The Treasury of Daily Prayer rightly says All Saints’ Day encompasses “the entire scope of that great cloud of witnesses with which we are surrounded (Hebrews 12:1)” (p. 870). All Saints’ Day also encompasses the entire Church Year just before we enter Advent, the beginning of the new Church Year.

Pentecost

All Saints’ Day first reminds us of the life of the church that all Christians are called to live and participate, which we recall during the season of Pentecost that takes up the majority of the Church Year. Beginning in Acts 2, the Holy Spirit calls Christians to live as Christ’s disciples through preaching and Baptism—or as citizens of God’s kingdom (the corporate church)—as well as citizens in the world as they do good works out of love for their neighbour. Christians daily trudge through the world as they undergo the joys and sufferings of life. They do this not alone, but together as the corporate Body of Christ, the church (see 1 Corinthians 12:12-27). Thus, All Saints’ Day begins with the reminder that we walk life together as God’s chosen race, royal priesthood, and holy nation, “a people for His own possession, that [we] may proclaim the excellencies of Him who called [us] out of darkness into His marvellous light” (1 Peter 2:9). We therefore suffer with those who suffer during such a time as this (1 Corinthians 12:26). We suffer with and serve those who are weaker than us, whether physically or in conscience. We build up one another rather than destroy (Romans 14:19-23; 1 Thessalonians 5:11), which is especially incumbent upon pastors (2 Corinthians 10:8; 13:10).

Christmas/Easter

As we live as God’s people, we live knowing to whom we belong, that is, who possesses us, which is Christ the King who was born incarnate to deliver us from our sins. This we celebrate on Christmas. As post-resurrection disciples, we cannot help but look proleptically toward the cross on Black Friday and the empty tomb on Easter morning. We not only confess and believe that Jesus died and rose again, but we also believe He died and rose for our salvation that “we too might walk in newness of life. For if we have been united with Him in a death like His, we shall certainly be united with Him in a resurrection like His” (Romans 6:4-5). We believe we have become partakers of Christ’s death and resurrection via our Baptism, according to this same text of Scripture. During such a time as this, we confess and believe that this baptismal grace is our hope and assurance

The Eschaton

Furthermore, during such a time as this, in God’s baptismal grace given to us we look toward the eschatological promise. In our mind’s eye of faith we see that incalculable multitude of God’s saints from every nation, race, culture, and language who have come out of the great tribulation—like such a time as this—”who have washed their robes and made them white in the blood of the Lamb” (Revelation 7:9, 14), which was done in Baptism. For that is the Gospel of Jesus Christ: the Good News—the promise—that “neither death… nor things present nor things to come… nor anything else in all creation, will be able to separate us from the love of God in Christ Jesus our Lord” (Romans 8:38-39). And that love of God in Christ Jesus is the love that causes His saints to fall asleep in Christ until they are raised from the dead (1 Thessalonians 4:13-18).

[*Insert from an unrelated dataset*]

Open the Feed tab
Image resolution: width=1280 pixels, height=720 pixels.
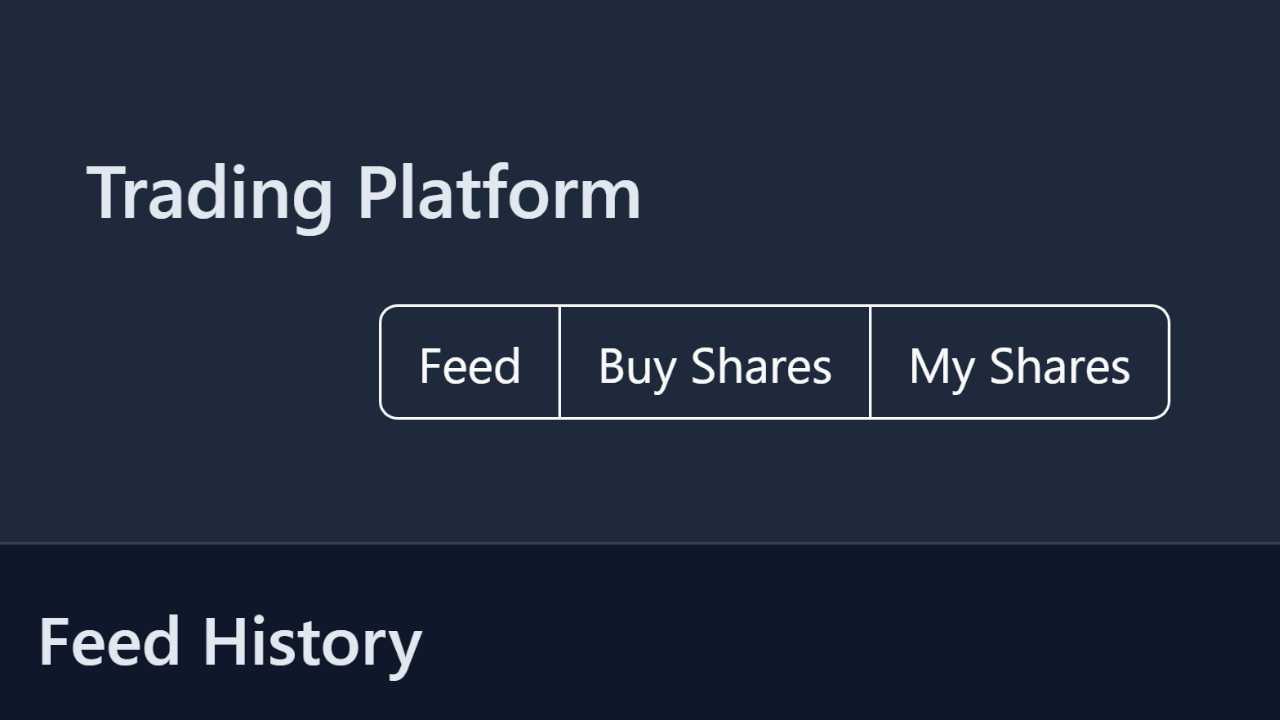click(470, 362)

Therefore, for such a time as this All Saints’ Day in 2021, and as 2022 swiftly approaches where we may yet deal with another year of the coronavirus, let us be “not ashamed of the Gospel, for it is the power of God for salvation to everyone who believes, to the Jew first and also to the Greek. For in it the righteousness of God is revealed from faith for faith, as it is written, ‘The righteous shall live by faith'” (Romans 1:16-17). And who are the righteous in Christ? Those who believe in Christ by faith (1 Corinthians 1:30). Even though the coronavirus has caused many saints to go before us, let us not be ashamed of the Gospel, for we know the power it gives—the power of salvation by grace through faith in Christ Jesus. This is the power of the risen and ascended Jesus—the one who healed diseases and has conquered death—who shall make us into conquerers of death when He returns in glory to raise us from the dead (Romans 8:37; Revelation 21:7).